Community-Research Partners Shape the Future of Deaf Health

At a series of town hall meetings, researchers and community members agreed that obesity, suicide, and relationship violence were the high-priority health topics that emerged from preliminary analysis of the survey results. The researchers and their community partners will develop interventions to address these issues, starting with obesity, during the PRC’s 2010 to 2015 grant cycle.

Rochester PRC director Thomas Pearson, MD, MPH, PhD, who is hearing, says future interventions may include training deaf people to be community health workers. Community education is an area of particular interest to the NCDHR, adds Dr. Smith, because deaf people often find it difficult to get accurate and useful health and medical information.

“We have to learn from the deaf community what we can’t hear on the radio or television,” says Dr. Smith, the pediatrician. “We have to get that from one another or it becomes a gap that grows and grows.”

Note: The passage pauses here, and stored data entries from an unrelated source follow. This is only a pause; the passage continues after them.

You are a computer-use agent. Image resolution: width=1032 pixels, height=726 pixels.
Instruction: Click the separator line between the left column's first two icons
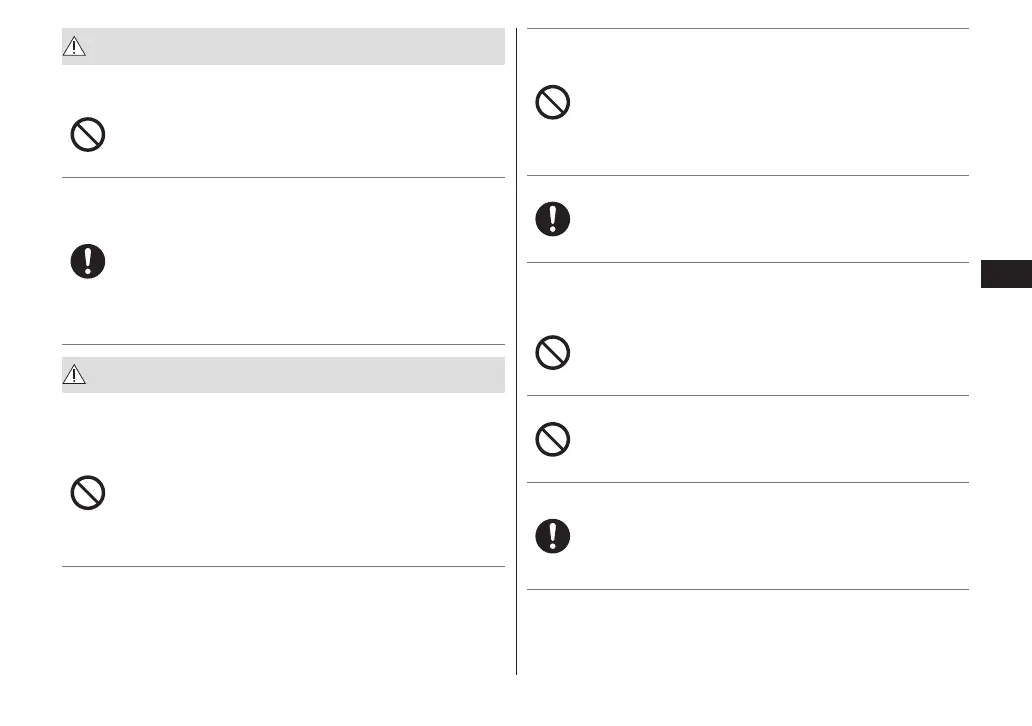(x=283, y=178)
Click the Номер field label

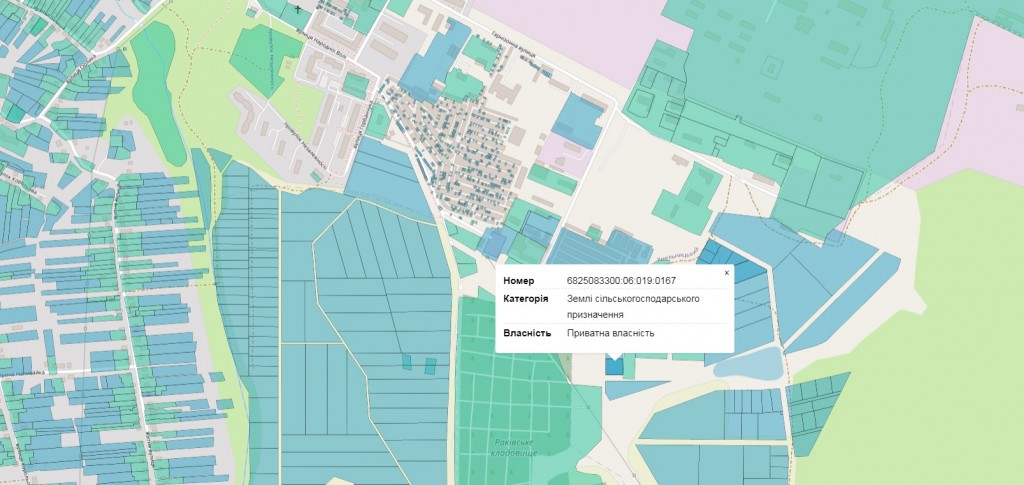519,281
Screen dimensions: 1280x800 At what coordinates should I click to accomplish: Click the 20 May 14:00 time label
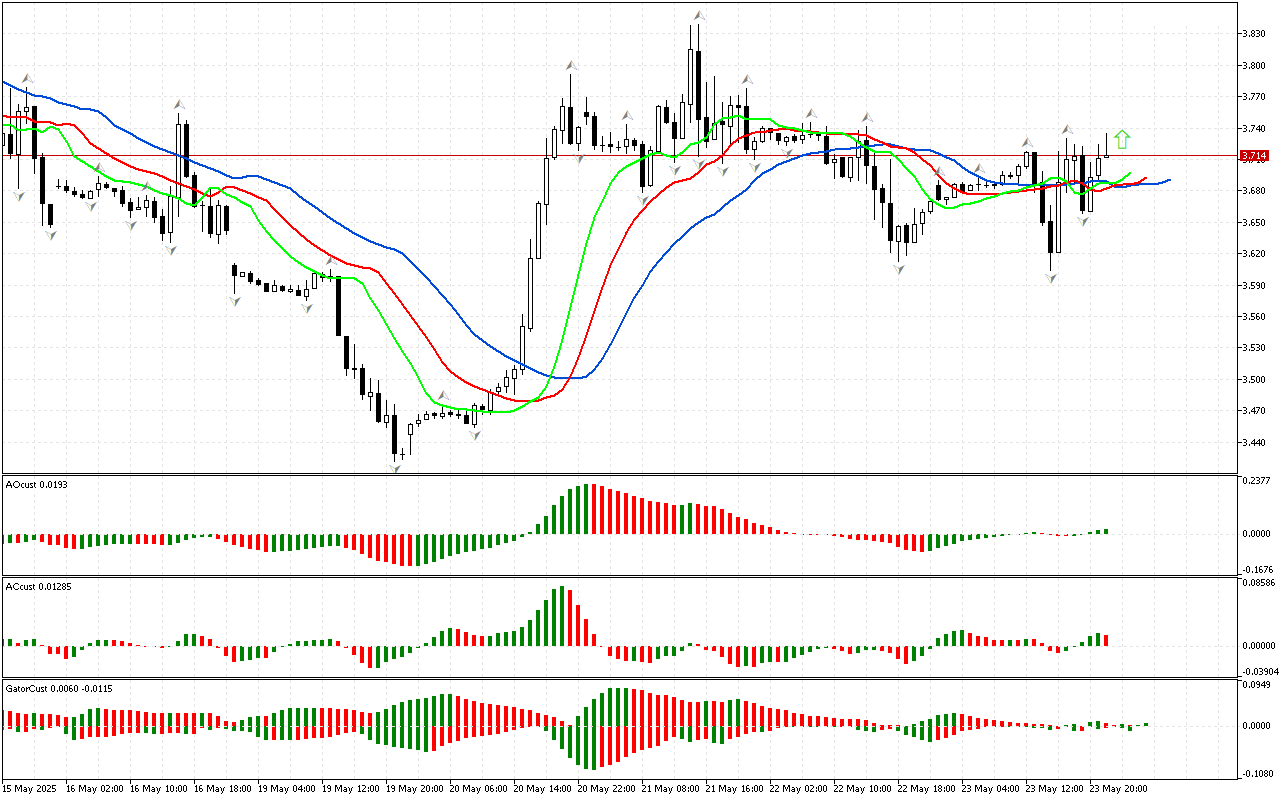(542, 788)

Steven DeBottis (left), president of the Rochester Recreation Club for the Deaf and Chuck DiVincenzo, a former club president

Community Service
 

Steven DeBottis (left), president of the Rochester Recreation Club for the Deaf and Chuck DiVincenzo, a former club president, say they are always looking for experts to share their knowledge with club members. The club center was one of the sites where Rochester’s deaf community participated in a health survey, as part of a study being conducted by the National Center for Deaf Health Research and its deaf community partners.

The PRC has been a big help in providing health education, says Steven DeBottis, president of the Rochester Recreation Club for the Deaf—a resource that has been the hub of Rochester’s deaf community since 1945. Not only was it one of the sites where the deaf health survey was administered, but it is a place where members can find information they need for their everyday lives, he says. Members packed the recreation center on the nights deaf NCDHR physicians came and used ASL to answer questions and lecture on staying healthy.

Clubs and other organizations really can help deaf communities stay informed about health, adds Dr. Smith. He says he recently traveled to another state to meet with members of other deaf communities. A group of deaf senior citizens in the state capital, he observed, were key sources of information and kept their community informed, much like the recreation club does in Rochester. Members of the city’s deaf community were especially savvy about keeping their hearts healthy.

“I was so impressed at their level of knowledge,” says Dr. Smith. But he notes that in large cities, it may be easy for deaf residents to help keep each other informed. When Dr. Smith traveled to a small, rural town, deaf people there tended to be isolated and could not get together regularly to share stories and information. The difference was dramatic, Dr. Smith says, adding that he hopes that the work at NCDHR will help identify the most important health information to communicate and which deaf communities need it the most.

The students at the University of Rochester’s School of Medicine and Dentistry are striving to keep the deaf community informed about health. They work with deaf community members to create educational videos.

“We have to bring deaf people together,” says Dr. Smith. “We need to find each other.”